Le groupe apprécie particulièrement Del Bosque pour sa franchise mais également parce qu’il se remet en question et n’est pas enfermé dans ses certitudes. A l’extérieur du groupe, il est également soutenu. Surtout pour sa sportivité et sa disponibilité.

 » Nous sommes des sportifs et normalement, les sportifs se doivent d’être amicaux et fair-play « , a-t-il ajouté.  » Chacun se bat pour ses idées mais nous sommes aussi ici pour servir d’exemples et avoir un comportement adéquat. Ici, mais aussi dans la vie en général. Dans une compétition comme un EURO ou une Coupe du Monde, nous devons montrer une belle image de notre pays. C’est ce que nous tentons de faire, même si on n’y arrive pas toujours « .

A l’EURO, il protège son groupe. Il n’hésite pas, dans son style posé, à énoncer les problèmes auxquels les champions du monde sont confrontés depuis le début du tournoi, le tout sans jamais s’en servir comme excuses préalables. Comme la fatigue, suite à une longue saison et à une finale de Copa del Rey, disputée fin mai. Ou comme le manque de récupération après les quarts de finale, le Portugal disposant de deux jours supplémentaires. Il a également avoué à la fin de plusieurs rencontres que ses joueurs étaient vidés ou, après la France, que la chaleur avait constitué un problème, vu la différence de température entre Gdansk, où l’Espagne a disputé ses trois premières rencontres et où elle a son camp de base, et Donetsk. Del Bosque est conscient que c’est son boulot de gérer ces paramètres !

LA POINTE DU PORTUGAL

C’est le point noir. Durant les quatre premiers matches, Bento a fait confiance à Helder Postiga, l’attaquant de Saragosse, auteur de cinq buts lors des éliminatoires et qui s’est blessé contre la Tchéquie. Pour beaucoup, il n’a pas le niveau de l’entrejeu, ni de la défense. Pour d’autres, il n’est pas aidé par Ronaldo et Nani, qui préfèrent sans cesse jouer leur carte personnelle et rentrer dans le jeu que le servir. De plus, contrairement à Nani et Ronaldo, Postiga effectue un gros travail défensif, jouant le porteur d’eau des deux ailiers. On lui reprochait de marquer trop peu mais il a trouvé le chemin des filets contre le Danemark.

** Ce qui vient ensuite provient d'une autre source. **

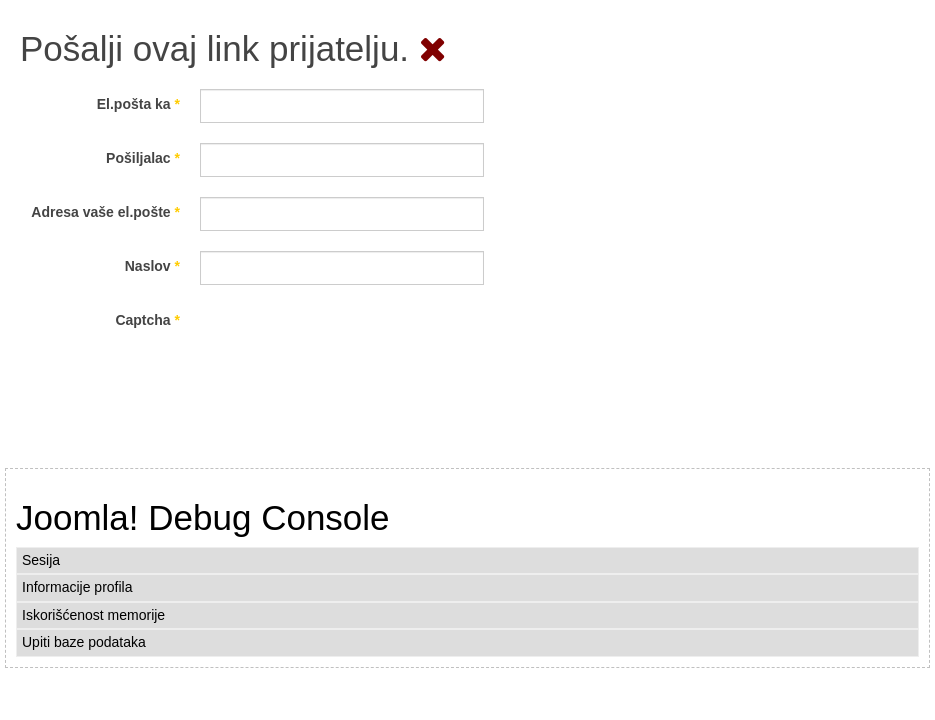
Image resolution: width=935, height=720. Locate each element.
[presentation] (352, 344)
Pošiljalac (143, 158)
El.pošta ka (138, 104)
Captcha (147, 320)
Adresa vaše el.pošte (105, 212)
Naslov (152, 266)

Pour le remplacer, Bento n’a pas beaucoup d’options. A chaque rencontre de poules, il a fait rentrer Nelson Oliveira. Mais le jeune attaquant, qui n’est pas titulaire indiscutable à Benfica, n’a que 20 ans et ne peut porter à lui seul le poids de l’attaque. En quarts, quand Postiga s’est blessé, Bento a préféré l’expérience à la jeunesse et a lancé Hugo Almeida dans le bain, qui s’est montré très présent mais pas assez clinique. L’attaquant de Besiktas reste sur une saison très moyenne et manque de rythme. Pourtant, ce sera sans doute lui qui sera censé animer la pointe de l’attaque.

Une dernière option serait de confier ce poste à Ronaldo et de mettre sur une des ailes Silvestre Varela qui est, à chaque fois, bien rentré.

LA POINTE DE L’ESPAGNE

Là aussi, il s’agit d’un débat plutôt vif. Depuis la blessure de David Villa, Del Bosque ne sait pas quoi faire. Longtemps, on a cru que Fernando Torres tenait la corde mais c’est Cesc Fabregas qui a été aligné contre l’Italie. Certes, le Barcelonais a marqué ce soir-là mais la question demeure pendante. Del Bosque a estimé que sa tactique a fonctionné mais Torres est retourné dans le onze de base contre l’Irlande. En plantant deux buts, le débat semble clos. Pas vraiment !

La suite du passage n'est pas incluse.